ESV Among these were Daniel, Hananiah, Mishael, and Azariah of the tribe of Judah.
NIV Among those who were chosen were some from Judah: Daniel, Hananiah, Mishael and Azariah.
NASB Now among them from the sons of Judah were Daniel, Hananiah, Mishael, and Azariah.
CSB Among them, from the Judahites, were Daniel, Hananiah, Mishael, and Azariah.
NLT Daniel, Hananiah, Mishael, and Azariah were four of the young men chosen, all from the tribe of Judah.
KJV Now among these were of the children of Judah, Daniel, Hananiah, Mishael, and Azariah:

What does Daniel 1:6 mean?

Only four of the children taken into Nebuchadnezzar's reeducation program (Daniel 1:3–5) are mentioned by name. There would have been others, but these are the only ones who factor directly into Daniel's story. These were descendants of Jewish royalty taken, in part, so they could be molded into mediators between Israel and their Babylonian captors. These four boys are identified as members of the tribe of Judah, the same tribe as David and the Messiah, Jesus Christ (1 Samuel 17:12; Luke 3:23–38; Revelation 5:5; 22:16). Each carries a birth name referring to the God of Israel, but their new masters will assign them names tied to Babylonian religion:

Daniye'l, or "Daniel," means "God is my judge." His given Babylonian name will be Beltasha'tstsar, or "Belteshazzar," a call for protection from the false god Bel, or possibly "Lord of the straightened's treasure."
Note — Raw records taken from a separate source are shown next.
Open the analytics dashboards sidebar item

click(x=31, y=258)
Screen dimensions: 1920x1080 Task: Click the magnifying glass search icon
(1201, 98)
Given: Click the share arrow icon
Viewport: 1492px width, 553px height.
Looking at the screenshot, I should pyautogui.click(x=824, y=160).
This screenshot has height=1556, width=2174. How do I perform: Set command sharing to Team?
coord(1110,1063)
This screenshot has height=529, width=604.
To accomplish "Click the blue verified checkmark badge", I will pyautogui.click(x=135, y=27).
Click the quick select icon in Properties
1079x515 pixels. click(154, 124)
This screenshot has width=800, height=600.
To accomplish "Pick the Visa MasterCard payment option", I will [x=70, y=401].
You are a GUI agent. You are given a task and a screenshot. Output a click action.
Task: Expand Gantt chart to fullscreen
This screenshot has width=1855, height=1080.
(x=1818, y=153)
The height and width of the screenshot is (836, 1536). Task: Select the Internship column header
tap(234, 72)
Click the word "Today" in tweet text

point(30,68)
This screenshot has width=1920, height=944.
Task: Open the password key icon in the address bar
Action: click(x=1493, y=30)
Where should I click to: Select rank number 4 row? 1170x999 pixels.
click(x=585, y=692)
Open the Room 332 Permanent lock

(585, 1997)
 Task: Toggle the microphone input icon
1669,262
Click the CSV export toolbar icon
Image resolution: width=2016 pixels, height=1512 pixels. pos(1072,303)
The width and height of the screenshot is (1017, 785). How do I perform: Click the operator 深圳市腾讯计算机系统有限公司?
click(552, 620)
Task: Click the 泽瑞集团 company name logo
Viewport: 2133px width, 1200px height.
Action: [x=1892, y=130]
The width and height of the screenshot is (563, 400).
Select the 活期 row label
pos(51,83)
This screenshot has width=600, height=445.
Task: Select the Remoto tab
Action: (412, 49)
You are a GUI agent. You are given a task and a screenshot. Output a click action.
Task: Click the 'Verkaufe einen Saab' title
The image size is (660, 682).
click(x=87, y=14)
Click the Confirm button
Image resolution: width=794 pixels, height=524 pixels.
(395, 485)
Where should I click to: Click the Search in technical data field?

Chananyah, or "Hananiah," means "Yahweh has favored." His assigned pagan name will be Sadrak', or "Shadrach," possibly a reference to the false god Marduk, or as meaning "decree of the moon-god" or "I fear a god."

Miysha'el, or "Mishael," means "who is what God is?" This is similar to the name Miyka'el, or "Michael," which means "who is like God?" His new designation will be Meyshak, or "Meshach," meaning "guest of a king," or perhaps "I am humble before a god."

'Azaryah, or "Azariah," means "Yahweh has helped." He will be given the Babylonian name 'Abed Nagow, or "Abed-nego," meaning "servant of Nebo," in reference to the son of the Babylonian deity Marduk.

All four captives will demonstrate that names, themselves, do not define a person's destiny. Daniel will be renowned for his faithfulness to God (Ezekiel 14:14, 20; Daniel 6), only using the new Babylonian name is his book when others apply it to him. The other captives, most famously known be their new names of Shadrach, Meshach, and Abednego, will feature in a classic story about bravery in the face of persecution (Daniel 3).